Meta Transactions

Using Meta Transaction to enable new Burner Wallet users

Meta transactions for new user onboarding

Meta transactions are an important method for onboarding new users. A user without crypto of any kind (no Eth, no Dai, no xDai) can still sign a message and interact with the blockchain without paying transaction fees. These costs are paid instead through an off-chain relayer and relay hub which interacts with a proxy (recipient) contract on the user’s behalf.

In the Burner Wallet (BW) application, a browser-based instant wallet created by Austin Griffith, a user receives a new wallet simply by visiting However, this newly created wallet does not contain any funds, so a new user must figure out how to get xDai. If they don’t have a friend to send it to them, this means they need to somehow get Dai, or get Eth and convert it to Dai - then bridge the Dai to xDai. While none of these processes is extremely difficult, they are a lot to ask of someone who has never used crypto.

This is where the link functionality and meta transactions come in.

The link functionality is a process where a current BW user creates a link (or many links) which contain an amount of xDai. This link can be sent to anyone, and when the user clicks the link, a new wallet opens up and automatically claims the amount of xDai. Since the new wallet is created with a 0 balance, the transaction costs for claiming funds are paid using meta transactions.

Meta Transaction Components

Meta transactions can be accomplished in different ways. In this example we use components from OpenZeppelin's Gas Station Network . Generally speaking, this process requires a User/Dapp to sign a message, Relayers, a Relay Hub, and a Recipient Contract.

  1. The User/DApp signs a message which includes function calls, arguments and the users signature. This does not require any gas.

  2. The message is sent to an off-chain relayer. The relayer creates a signed transaction (with the user’s signature details) and sends it to the relay hub.

  3. The relay hub verifies and funds the transaction and relays it to the the recipient contract.

  4. The recipient contract executes the method(s) on-chain on behalf of the user.

How it works with link claims on Burner Wallet

In the case of Burner wallet, there are a few additional calls which are made during the link claiming process.

For context we will create a link to be sent to a new user. Creating a link does not use meta transactions.

Creating a link which contains .55 xDai

A user can then claim a link. Claiming a link uses meta transactions. Here we copy the created link and paste into a browser. A link can be sent in any other way (email, text etc). The most common method is to scan a QR code with a mobile device, which creates a new wallet directly on the user's mobile device that scans the code.

Pasting a claim link into the browser.

Meta Transaction process for link claiming with Burner Wallet (BW)

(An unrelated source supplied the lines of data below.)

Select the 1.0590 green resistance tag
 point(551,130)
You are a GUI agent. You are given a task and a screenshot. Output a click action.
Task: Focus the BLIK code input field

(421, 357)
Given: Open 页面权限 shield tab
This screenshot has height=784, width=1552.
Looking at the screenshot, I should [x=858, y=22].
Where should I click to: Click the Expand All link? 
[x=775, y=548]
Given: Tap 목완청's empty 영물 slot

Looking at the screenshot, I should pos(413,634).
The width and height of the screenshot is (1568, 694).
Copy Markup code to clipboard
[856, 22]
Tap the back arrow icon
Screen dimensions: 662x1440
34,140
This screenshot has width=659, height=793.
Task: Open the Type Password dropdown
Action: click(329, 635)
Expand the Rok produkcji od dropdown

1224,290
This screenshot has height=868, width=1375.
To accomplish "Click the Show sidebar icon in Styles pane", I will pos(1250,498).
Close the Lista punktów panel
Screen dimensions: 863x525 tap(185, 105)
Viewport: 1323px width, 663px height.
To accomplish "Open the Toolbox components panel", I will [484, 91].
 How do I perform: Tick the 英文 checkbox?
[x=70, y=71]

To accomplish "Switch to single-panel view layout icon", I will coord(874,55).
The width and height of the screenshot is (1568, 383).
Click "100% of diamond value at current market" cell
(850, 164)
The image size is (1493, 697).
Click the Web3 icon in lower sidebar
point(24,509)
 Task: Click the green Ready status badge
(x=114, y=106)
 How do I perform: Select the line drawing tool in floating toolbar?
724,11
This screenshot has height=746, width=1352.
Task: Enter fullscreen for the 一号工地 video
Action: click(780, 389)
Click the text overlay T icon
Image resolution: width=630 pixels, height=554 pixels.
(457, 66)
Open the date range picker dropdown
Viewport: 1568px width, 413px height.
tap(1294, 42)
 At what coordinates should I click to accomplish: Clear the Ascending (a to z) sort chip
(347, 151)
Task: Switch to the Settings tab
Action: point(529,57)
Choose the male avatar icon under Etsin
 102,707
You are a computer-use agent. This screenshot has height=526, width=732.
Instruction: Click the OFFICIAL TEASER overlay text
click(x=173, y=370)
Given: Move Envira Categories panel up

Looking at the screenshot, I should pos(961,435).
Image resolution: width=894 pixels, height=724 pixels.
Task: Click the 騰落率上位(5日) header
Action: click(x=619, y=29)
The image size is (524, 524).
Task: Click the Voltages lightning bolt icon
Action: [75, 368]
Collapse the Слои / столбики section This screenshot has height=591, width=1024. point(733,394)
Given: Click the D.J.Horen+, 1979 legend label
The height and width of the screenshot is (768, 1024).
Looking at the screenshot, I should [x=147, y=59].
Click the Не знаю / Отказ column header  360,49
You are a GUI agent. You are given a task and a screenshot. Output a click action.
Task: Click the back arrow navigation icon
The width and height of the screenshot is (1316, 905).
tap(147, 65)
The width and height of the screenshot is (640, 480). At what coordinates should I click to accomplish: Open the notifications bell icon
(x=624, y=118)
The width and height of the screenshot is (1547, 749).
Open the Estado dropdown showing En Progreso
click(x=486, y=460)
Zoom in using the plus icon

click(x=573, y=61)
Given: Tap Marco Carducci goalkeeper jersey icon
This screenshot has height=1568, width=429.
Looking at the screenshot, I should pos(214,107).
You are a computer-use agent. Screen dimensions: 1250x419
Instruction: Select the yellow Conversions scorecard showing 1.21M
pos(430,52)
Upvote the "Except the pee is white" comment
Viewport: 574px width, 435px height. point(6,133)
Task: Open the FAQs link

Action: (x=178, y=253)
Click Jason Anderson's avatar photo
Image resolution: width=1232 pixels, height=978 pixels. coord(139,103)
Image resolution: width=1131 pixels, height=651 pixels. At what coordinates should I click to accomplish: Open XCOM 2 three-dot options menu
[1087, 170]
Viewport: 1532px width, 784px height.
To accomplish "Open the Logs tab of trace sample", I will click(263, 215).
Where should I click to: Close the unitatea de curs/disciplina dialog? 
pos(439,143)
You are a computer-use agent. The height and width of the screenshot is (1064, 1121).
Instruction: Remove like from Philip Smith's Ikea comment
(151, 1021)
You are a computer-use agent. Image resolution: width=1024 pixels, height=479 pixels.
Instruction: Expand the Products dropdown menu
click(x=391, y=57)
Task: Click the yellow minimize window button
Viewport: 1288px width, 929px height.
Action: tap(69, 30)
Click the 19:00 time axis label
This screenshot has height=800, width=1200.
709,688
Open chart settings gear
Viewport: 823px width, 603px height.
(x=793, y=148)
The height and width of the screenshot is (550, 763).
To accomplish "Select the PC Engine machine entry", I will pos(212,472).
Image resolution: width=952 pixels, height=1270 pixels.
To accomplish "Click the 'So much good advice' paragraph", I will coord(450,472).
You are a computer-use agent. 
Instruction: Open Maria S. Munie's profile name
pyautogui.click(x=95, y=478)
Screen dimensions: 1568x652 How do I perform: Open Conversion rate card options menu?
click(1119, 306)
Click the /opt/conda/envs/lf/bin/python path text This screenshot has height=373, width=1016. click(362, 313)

  1. A new BW is created (or an old one is used if keys exist in local storage) at

  2. This BW calls the Links recipient contract to get the Relay Hub Address

  3. BW queries the Relay Hub Contract to get a list of available relayers

  4. BW sends a signed tx with hashed call data (or requests a signature if connected with metamask) off-chain to the relayers. This does not require gas.

  5. The first off-chain relayer to respond checks that the signed tx is valid.

  6. If it is valid, it creates a transaction and sends a relayCall message from a funded on-chain EOA (externally owned account) to the relay hub.

  7. The relay hub sends a preRelayedCall to the Links recipient contract

  8. Relay hub sends recipientCallsAtomic message to itself

  9. Relay hub sends preRelayed call to Links recipient contract

  10. Relay hub sends claim call to Links recipient contract

  11. Links contract sends a regular tx to the user with claimed funds. User receives the claimed funds into their BW.

  12. Relay hub sends final postRelayedCall to Links recipient contract.

Below is an example claim meta transaction where you can follow the details on encoded messages, logs, internal transactions, and a raw trace of the transaction.

Implementation details

In our updated implementation, we use an OpenZeppelin Relayer as well as the OpenZeppelin Relay Hub deployed to the xDai network. The Links recipient contract was created to enable link claiming. A prior implementation using version 0.3 was not functional with the new version of Gas Station Network, so we updated this version to work with GSN v1.

Note: A registration script runs twice daily from the on-chain relayer and calls the registerRelay method on the RelayHub Contract. This maintains relayer registration on the relay hub. Example transaction:

Running a GSN Relay Server

In many instances you may want to run your own GSN relayers which interface with the xDai chain. This provides redundancy if a relayer is not functional, expands capacity, and ensures availability if relayers were removed for some reason from the OpenZeppelin implementation.